For July we have not just a single EV of the month, not even a duo, but a trio of cars! The BMW i3, the BMW i4, and the BMW iX. BMW is an interesting case when it comes to the transition from combustion engines to electric drivetrains. As we’ll show below, BMW in 2013 was a pioneer with the introduction of the i3, but then fell behind and kept lobbying for the combustion engine instead of embracing change.
Only this year (almost 10 years after the launch of the i3!) BMW is following up with the i4 and iX.
Let’s dive into the details for the three cars.
The BMW i3 - a pioneering EV
The i3 was BMWs first purpose-designed electric production vehicle. Not being based on the conversion of an internal combustion engine vehicle allowed to design the car “from first principles”, much like Tesla did with the Model S.

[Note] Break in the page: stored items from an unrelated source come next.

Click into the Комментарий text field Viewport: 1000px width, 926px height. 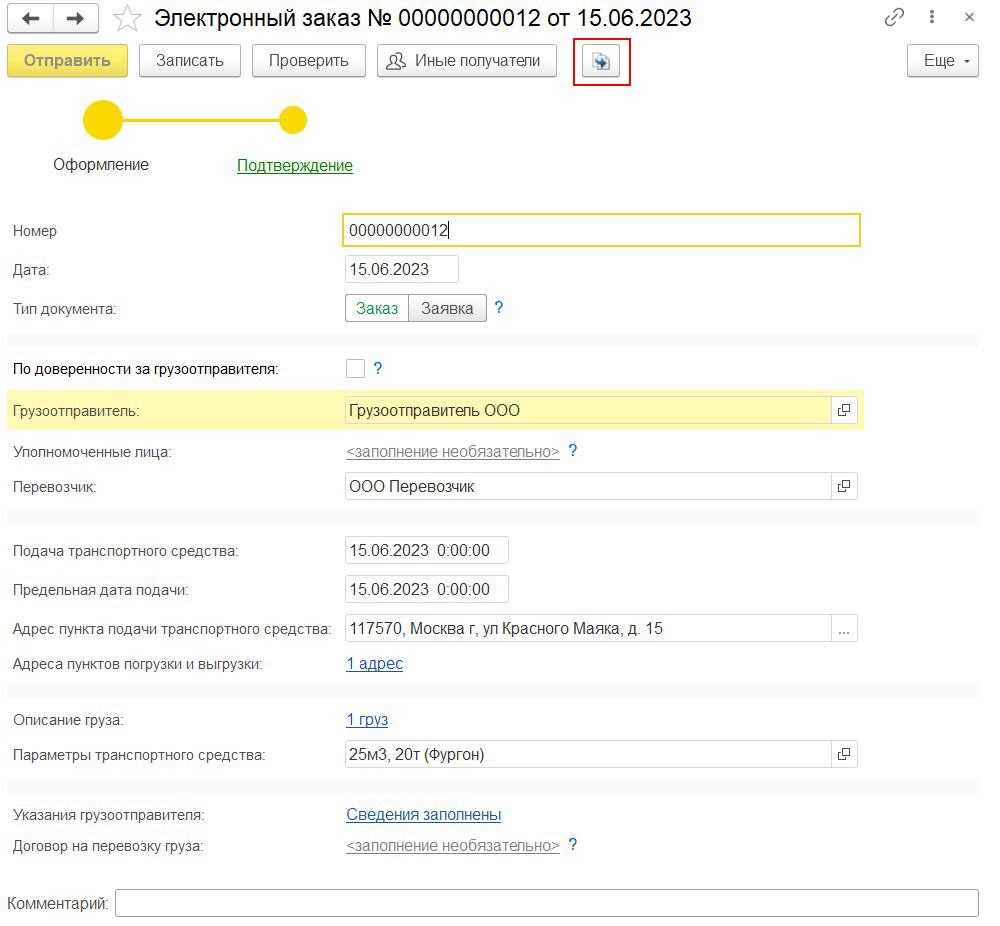(x=546, y=903)
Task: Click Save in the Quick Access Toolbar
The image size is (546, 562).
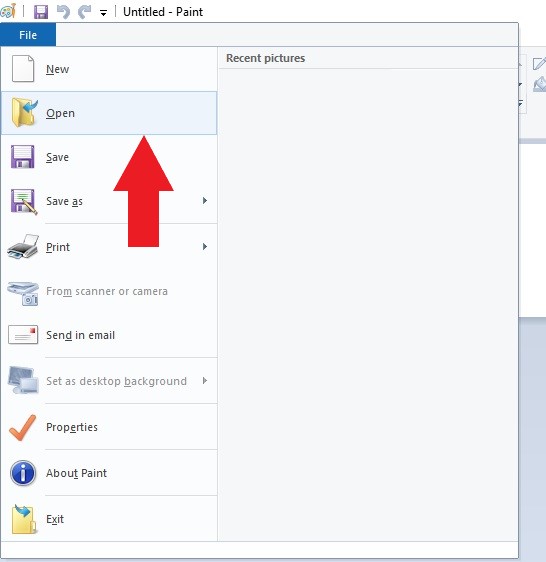Action: (41, 12)
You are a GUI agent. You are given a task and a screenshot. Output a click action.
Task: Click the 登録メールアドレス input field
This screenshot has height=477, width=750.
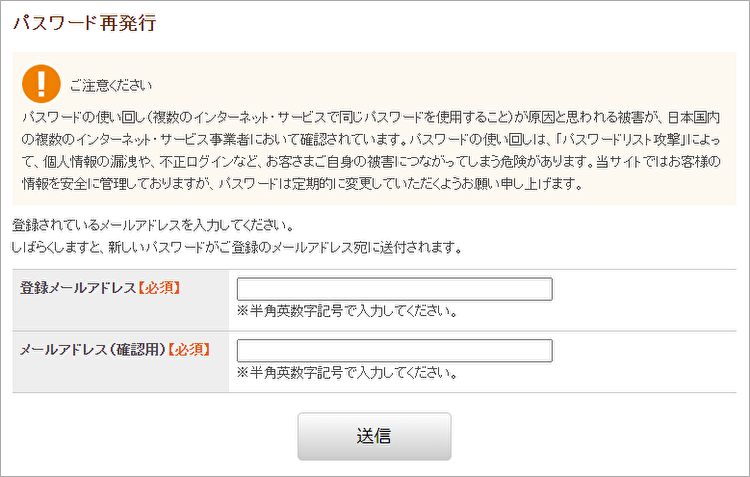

BMW chose to emphasize efficiency and sustainability, both in chassis design but also the choice of materials. Efficiency is achieved with light carbon fiber materials and narrow wheels. The drivetrain sits in the rear freeing space in the front. Overall the exterior design is rather unique, which may have resonated with certain target audiences, but also “alienated” others. (In contrast, arguably one of the most notable achievements of Tesla with the Model S at the time was to design a “normal” looking vehicle, which still took advantage of the benefits of an electric drivetrain.)
The BMW i3 was likely positioned as a city vehicle. Hence the real-world range of the BMWi3 as measured by Bjørn Nyland is 259km @90km/h and 177km @120km/h for the latest 2020 version with a 45kWh battery.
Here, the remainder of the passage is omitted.